_What to do_. Copy the records from the line containing "Open the BUCKLE MY SHOE post text" through the line containing "tap(733, 232)", inclusive, and reproduce them with no changes. Omit the pictures from your answer.

_Task input_.
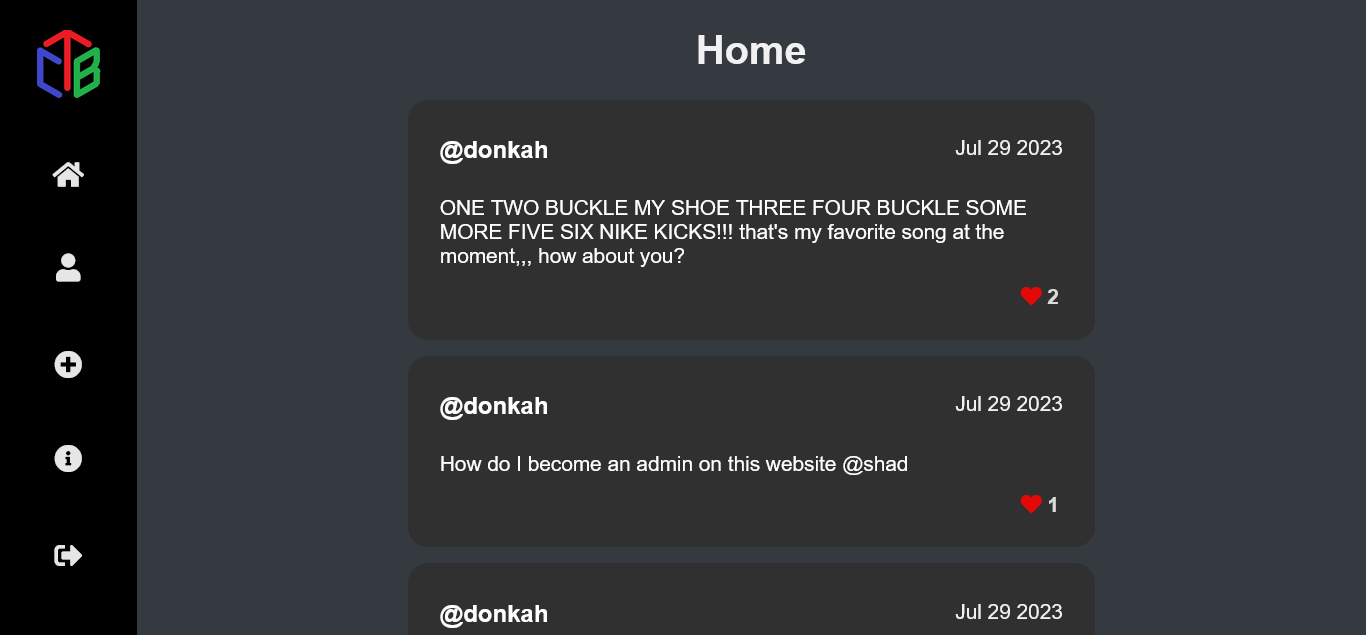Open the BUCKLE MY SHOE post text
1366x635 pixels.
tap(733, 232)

* * *

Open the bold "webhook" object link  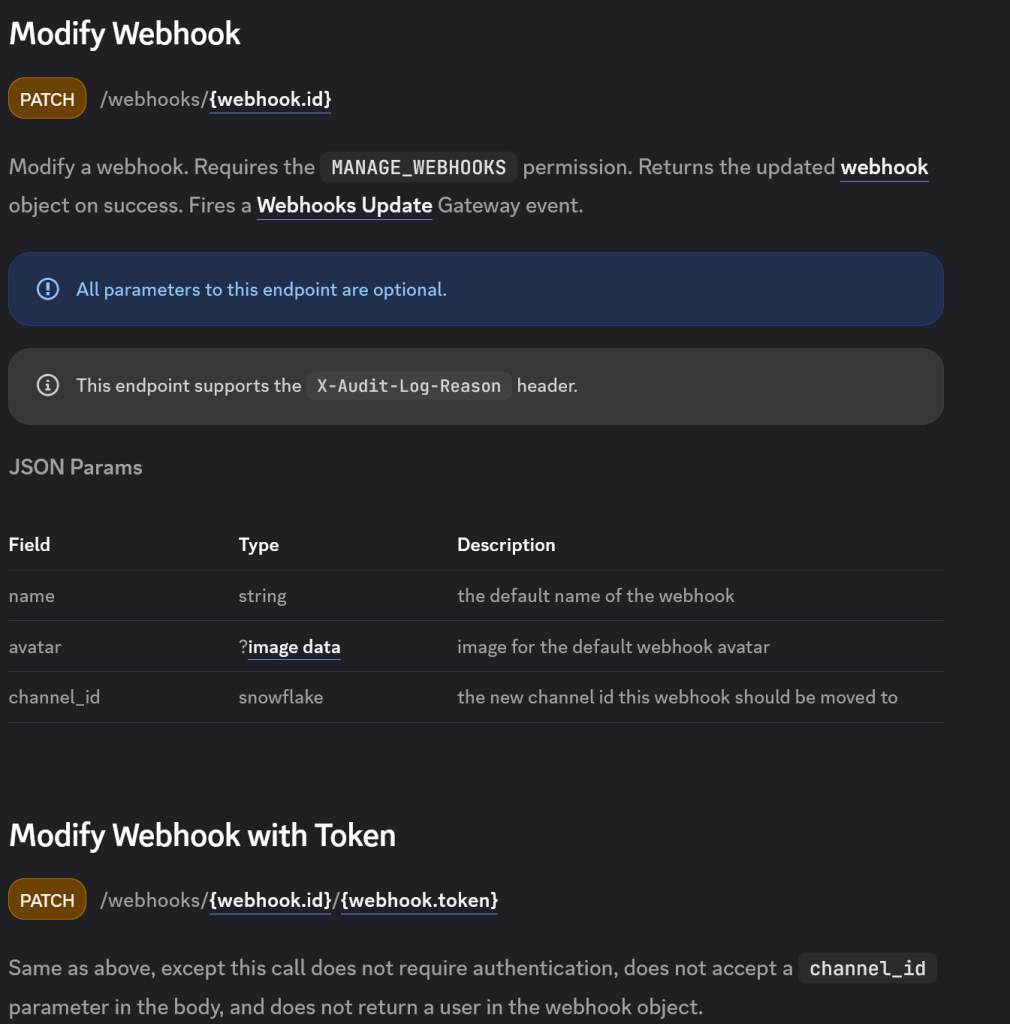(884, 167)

...

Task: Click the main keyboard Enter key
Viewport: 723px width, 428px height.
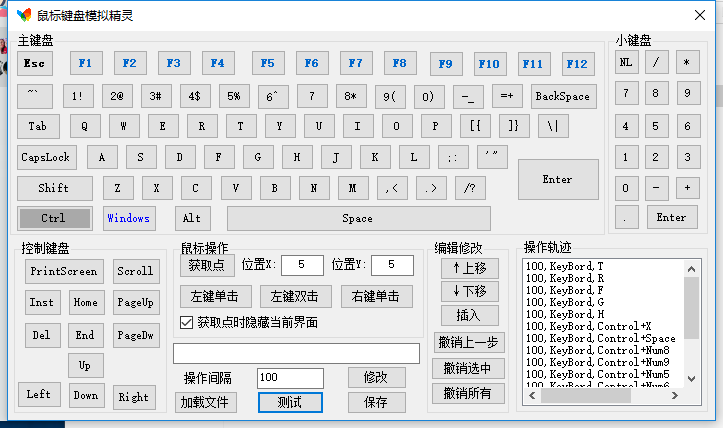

_The completed task_.
Open the BUCKLE MY SHOE post text
1366x635 pixels.
tap(733, 232)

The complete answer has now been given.